What you should do: Could you copy exactly the lines from the one containing "Politicas de Cambios" through the last line of the records below, and nothing else?

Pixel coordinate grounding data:

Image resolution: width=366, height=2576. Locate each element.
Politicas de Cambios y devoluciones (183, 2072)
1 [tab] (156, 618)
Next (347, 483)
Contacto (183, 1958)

Expected output:
Politicas de Cambios y devoluciones (183, 2072)
1 [tab] (156, 618)
Next (347, 483)
Contacto (183, 1958)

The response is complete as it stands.